■ Objective ■
Can you rewrite the records from the very start through the line containing "I will point(162,149).", that line included, swapping "Task" for "Goal" and leaving everything else unchanged?

┄┄┄┄┄┄┄┄┄┄┄┄┄┄┄┄┄┄┄┄

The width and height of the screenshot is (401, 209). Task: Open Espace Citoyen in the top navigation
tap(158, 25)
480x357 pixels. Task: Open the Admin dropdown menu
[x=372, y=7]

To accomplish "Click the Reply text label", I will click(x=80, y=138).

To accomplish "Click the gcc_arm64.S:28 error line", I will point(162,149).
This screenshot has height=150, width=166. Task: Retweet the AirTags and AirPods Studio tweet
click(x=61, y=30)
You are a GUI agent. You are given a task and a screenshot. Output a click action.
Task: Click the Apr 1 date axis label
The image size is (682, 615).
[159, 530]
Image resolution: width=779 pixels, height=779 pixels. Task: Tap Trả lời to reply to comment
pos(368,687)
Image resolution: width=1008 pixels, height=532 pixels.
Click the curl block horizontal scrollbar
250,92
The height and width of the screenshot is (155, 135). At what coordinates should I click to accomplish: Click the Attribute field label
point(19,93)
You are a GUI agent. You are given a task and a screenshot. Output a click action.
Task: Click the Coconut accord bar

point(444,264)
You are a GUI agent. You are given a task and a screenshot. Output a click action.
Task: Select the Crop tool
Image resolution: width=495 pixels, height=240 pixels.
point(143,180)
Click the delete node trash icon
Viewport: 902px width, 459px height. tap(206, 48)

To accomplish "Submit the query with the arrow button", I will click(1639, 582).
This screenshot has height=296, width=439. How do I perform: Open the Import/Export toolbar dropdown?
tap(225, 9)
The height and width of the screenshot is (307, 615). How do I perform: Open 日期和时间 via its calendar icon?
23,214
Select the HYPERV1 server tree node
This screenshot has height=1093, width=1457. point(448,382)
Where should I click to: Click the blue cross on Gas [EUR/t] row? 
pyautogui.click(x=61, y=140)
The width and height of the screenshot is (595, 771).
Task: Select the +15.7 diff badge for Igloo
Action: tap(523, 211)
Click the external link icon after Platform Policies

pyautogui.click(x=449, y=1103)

┄┄┄┄┄┄┄┄┄┄┄┄┄┄┄┄┄┄┄┄

■ Answer for this exercise ■
The width and height of the screenshot is (401, 209). Goal: Open Espace Citoyen in the top navigation
tap(158, 25)
480x357 pixels. Goal: Open the Admin dropdown menu
[x=372, y=7]

To accomplish "Click the Reply text label", I will click(x=80, y=138).

To accomplish "Click the gcc_arm64.S:28 error line", I will point(162,149).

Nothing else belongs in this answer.